TO DO: Starting at the top of the entries below, set down every line exactly, please, until you reach the line with "Конкурс лучших практик (472, 2156)", which is included too.
-- DATA TO USE follows --
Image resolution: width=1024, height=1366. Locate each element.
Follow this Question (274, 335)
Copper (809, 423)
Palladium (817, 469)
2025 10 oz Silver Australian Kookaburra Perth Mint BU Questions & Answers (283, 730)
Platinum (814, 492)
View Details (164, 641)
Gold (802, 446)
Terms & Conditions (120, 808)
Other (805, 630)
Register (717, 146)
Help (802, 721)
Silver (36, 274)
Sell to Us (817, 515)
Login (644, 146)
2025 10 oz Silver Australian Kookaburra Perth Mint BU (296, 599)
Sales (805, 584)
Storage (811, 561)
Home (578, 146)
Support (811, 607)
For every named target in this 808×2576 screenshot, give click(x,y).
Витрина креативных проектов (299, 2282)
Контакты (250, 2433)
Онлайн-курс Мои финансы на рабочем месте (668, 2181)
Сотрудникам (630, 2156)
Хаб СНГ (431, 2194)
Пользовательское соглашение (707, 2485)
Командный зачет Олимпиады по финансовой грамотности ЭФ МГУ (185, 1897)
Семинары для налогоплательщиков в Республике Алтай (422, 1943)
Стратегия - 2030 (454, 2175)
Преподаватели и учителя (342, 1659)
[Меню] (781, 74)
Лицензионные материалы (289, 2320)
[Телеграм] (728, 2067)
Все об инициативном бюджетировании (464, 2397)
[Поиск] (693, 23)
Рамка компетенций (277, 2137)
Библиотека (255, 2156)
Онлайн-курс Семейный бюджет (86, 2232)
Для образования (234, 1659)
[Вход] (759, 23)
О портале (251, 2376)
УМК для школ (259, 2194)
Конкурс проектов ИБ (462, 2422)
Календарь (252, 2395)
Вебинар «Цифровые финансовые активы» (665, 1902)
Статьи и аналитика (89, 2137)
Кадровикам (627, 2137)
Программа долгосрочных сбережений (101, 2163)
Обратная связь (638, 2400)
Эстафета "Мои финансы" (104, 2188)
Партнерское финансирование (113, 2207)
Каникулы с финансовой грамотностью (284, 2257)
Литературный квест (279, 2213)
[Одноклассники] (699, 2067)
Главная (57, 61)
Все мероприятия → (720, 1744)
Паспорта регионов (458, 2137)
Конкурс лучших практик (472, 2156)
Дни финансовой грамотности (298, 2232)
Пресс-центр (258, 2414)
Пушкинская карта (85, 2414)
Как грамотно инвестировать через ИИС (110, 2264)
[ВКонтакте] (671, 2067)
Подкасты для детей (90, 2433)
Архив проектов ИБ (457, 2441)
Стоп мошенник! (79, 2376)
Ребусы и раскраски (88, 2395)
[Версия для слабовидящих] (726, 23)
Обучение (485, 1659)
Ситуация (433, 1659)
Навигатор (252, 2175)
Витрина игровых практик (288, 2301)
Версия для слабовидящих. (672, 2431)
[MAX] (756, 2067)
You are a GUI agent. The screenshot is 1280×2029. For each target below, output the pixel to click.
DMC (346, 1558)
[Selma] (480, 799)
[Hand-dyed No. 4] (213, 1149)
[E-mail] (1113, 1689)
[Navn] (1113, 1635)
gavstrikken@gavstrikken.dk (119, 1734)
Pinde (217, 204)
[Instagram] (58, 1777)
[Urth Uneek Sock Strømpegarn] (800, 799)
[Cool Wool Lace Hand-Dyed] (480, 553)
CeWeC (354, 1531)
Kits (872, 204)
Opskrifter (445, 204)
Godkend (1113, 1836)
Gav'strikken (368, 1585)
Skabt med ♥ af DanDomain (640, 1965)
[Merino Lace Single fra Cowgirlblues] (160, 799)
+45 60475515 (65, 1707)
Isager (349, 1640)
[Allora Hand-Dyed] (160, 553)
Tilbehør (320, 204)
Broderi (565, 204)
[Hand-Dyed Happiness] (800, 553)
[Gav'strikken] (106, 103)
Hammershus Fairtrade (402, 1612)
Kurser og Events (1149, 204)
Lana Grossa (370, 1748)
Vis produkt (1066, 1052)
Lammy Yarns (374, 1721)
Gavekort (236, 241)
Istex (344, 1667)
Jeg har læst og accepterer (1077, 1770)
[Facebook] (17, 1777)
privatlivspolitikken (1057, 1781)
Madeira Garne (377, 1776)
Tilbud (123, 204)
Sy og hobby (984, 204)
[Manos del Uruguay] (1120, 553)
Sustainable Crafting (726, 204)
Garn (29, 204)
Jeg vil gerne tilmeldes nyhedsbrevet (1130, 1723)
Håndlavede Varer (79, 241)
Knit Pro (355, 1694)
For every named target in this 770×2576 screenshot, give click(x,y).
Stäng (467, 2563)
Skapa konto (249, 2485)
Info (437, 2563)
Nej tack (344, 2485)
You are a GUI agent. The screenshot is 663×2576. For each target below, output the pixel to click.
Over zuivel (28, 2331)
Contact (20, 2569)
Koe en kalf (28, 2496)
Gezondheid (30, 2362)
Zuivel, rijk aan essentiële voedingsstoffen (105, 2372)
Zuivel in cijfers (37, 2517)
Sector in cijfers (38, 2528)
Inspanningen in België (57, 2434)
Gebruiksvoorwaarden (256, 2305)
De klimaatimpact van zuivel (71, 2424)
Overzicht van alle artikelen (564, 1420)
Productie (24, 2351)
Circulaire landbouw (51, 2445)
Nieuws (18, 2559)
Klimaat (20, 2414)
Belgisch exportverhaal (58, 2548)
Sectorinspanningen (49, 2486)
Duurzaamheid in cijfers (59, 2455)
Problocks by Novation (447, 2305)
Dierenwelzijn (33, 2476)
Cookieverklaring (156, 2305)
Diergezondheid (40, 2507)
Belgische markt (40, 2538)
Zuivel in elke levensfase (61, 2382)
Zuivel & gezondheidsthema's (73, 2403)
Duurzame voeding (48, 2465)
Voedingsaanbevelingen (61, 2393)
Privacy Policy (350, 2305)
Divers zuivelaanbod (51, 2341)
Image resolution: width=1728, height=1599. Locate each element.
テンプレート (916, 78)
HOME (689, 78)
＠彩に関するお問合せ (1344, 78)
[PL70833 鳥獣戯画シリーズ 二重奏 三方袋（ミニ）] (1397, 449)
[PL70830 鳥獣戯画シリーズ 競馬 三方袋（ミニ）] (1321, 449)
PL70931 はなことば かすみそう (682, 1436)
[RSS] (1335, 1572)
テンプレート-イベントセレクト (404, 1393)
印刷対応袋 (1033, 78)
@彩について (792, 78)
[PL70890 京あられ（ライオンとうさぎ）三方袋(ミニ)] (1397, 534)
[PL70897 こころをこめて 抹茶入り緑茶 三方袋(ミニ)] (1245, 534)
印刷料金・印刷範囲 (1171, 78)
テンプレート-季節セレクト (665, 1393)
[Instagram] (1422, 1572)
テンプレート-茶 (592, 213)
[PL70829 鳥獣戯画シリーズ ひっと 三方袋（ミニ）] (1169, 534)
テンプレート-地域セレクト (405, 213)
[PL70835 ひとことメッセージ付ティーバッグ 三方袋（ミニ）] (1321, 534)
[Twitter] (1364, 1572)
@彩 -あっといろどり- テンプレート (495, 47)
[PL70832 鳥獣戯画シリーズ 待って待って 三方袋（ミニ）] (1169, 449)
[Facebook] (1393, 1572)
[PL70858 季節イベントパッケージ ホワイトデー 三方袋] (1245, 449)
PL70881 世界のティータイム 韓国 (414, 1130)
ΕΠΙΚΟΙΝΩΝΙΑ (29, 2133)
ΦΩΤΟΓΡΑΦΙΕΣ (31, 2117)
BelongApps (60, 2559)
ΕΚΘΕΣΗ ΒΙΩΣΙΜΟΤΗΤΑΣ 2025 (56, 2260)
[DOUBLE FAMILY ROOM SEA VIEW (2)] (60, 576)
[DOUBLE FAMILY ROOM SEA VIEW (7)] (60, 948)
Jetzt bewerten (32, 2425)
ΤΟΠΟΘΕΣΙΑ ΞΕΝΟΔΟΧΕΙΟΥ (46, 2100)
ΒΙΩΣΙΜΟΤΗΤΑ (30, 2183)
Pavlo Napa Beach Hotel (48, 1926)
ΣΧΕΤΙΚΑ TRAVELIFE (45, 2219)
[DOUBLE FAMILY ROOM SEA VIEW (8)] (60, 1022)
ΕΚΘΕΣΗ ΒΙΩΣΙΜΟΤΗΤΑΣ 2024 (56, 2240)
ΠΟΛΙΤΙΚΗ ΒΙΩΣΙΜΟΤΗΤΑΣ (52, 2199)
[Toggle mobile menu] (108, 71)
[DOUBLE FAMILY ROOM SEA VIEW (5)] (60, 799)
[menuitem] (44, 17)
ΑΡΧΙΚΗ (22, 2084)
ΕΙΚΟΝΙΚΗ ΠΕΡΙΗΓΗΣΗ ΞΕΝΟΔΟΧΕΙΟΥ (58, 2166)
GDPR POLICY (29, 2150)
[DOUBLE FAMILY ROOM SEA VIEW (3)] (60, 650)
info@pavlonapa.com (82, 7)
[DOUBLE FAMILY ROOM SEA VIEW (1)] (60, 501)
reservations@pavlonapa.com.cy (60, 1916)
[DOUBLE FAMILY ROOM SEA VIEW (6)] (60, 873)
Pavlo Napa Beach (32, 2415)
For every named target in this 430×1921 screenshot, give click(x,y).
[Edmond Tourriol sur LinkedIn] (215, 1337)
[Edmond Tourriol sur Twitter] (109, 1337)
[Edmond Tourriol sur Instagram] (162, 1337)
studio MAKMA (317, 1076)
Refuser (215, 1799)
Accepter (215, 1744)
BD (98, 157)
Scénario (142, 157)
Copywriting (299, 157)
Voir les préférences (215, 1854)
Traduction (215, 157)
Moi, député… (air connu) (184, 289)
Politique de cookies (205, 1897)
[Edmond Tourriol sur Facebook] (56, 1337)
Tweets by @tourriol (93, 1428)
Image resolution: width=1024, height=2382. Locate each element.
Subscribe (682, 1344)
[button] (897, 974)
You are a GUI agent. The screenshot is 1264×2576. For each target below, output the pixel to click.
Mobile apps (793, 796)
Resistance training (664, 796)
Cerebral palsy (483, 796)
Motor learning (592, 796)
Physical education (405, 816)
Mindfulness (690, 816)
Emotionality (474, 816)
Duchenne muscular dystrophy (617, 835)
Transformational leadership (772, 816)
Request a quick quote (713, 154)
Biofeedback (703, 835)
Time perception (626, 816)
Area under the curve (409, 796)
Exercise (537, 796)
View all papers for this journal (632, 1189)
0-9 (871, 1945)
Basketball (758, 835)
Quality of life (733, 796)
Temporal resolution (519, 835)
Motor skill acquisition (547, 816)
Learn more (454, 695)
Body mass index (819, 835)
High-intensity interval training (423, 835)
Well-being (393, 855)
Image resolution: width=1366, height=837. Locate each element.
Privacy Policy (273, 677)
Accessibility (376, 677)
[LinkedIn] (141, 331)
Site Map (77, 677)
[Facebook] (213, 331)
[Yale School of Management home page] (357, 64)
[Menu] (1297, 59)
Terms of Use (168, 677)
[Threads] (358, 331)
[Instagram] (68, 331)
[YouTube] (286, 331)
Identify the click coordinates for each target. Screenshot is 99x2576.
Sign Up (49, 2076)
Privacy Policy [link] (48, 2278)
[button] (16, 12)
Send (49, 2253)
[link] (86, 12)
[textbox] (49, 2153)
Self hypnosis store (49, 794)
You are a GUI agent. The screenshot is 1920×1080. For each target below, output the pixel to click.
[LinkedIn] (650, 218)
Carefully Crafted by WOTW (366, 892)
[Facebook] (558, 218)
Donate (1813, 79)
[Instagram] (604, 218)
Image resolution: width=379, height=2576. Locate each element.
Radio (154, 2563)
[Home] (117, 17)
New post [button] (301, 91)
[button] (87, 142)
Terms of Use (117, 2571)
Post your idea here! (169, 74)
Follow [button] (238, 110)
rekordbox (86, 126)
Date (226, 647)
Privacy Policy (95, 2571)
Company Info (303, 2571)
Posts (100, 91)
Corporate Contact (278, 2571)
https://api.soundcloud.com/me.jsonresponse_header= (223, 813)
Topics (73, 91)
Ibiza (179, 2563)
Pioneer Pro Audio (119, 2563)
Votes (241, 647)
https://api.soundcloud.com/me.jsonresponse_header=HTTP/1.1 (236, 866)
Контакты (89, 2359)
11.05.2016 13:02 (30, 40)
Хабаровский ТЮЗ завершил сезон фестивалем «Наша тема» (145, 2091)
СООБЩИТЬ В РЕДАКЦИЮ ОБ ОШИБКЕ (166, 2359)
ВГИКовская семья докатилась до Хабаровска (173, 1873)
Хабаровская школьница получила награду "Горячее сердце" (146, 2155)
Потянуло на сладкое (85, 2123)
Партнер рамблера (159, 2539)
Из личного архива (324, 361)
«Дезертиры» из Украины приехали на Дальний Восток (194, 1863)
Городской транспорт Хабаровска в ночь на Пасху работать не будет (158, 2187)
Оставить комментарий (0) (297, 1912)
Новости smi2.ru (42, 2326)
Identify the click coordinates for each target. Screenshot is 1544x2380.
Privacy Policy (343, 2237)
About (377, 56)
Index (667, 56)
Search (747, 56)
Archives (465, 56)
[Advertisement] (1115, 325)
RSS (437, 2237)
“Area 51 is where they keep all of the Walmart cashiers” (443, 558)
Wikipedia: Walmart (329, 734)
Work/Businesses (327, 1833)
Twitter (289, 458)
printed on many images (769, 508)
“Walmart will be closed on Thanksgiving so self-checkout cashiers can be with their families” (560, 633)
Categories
-- DATA TO USE concluded --
SOLUTION TO THE EXERCISE:
Image resolution: width=1024, height=1366. Locate each element.
Follow this Question (274, 335)
Copper (809, 423)
Palladium (817, 469)
2025 10 oz Silver Australian Kookaburra Perth Mint BU Questions & Answers (283, 730)
Platinum (814, 492)
View Details (164, 641)
Gold (802, 446)
Terms & Conditions (120, 808)
Other (805, 630)
Register (717, 146)
Help (802, 721)
Silver (36, 274)
Sell to Us (817, 515)
Login (644, 146)
2025 10 oz Silver Australian Kookaburra Perth Mint BU (296, 599)
Sales (805, 584)
Storage (811, 561)
Home (578, 146)
Support (811, 607)
For every named target in this 808×2576 screenshot, give click(x,y).
Витрина креативных проектов (299, 2282)
Контакты (250, 2433)
Онлайн-курс Мои финансы на рабочем месте (668, 2181)
Сотрудникам (630, 2156)
Хаб СНГ (431, 2194)
Пользовательское соглашение (707, 2485)
Командный зачет Олимпиады по финансовой грамотности ЭФ МГУ (185, 1897)
Семинары для налогоплательщиков в Республике Алтай (422, 1943)
Стратегия - 2030 (454, 2175)
Преподаватели и учителя (342, 1659)
[Меню] (781, 74)
Лицензионные материалы (289, 2320)
[Телеграм] (728, 2067)
Все об инициативном бюджетировании (464, 2397)
[Поиск] (693, 23)
Рамка компетенций (277, 2137)
Библиотека (255, 2156)
Онлайн-курс Семейный бюджет (86, 2232)
Для образования (234, 1659)
[Вход] (759, 23)
О портале (251, 2376)
УМК для школ (259, 2194)
Конкурс проектов ИБ (462, 2422)
Календарь (252, 2395)
Вебинар «Цифровые финансовые активы» (665, 1902)
Статьи и аналитика (89, 2137)
Кадровикам (627, 2137)
Программа долгосрочных сбережений (101, 2163)
Обратная связь (638, 2400)
Эстафета "Мои финансы" (104, 2188)
Партнерское финансирование (113, 2207)
Каникулы с финансовой грамотностью (284, 2257)
Литературный квест (279, 2213)
[Одноклассники] (699, 2067)
Главная (57, 61)
Все мероприятия → (720, 1744)
Паспорта регионов (458, 2137)
Конкурс лучших практик (472, 2156)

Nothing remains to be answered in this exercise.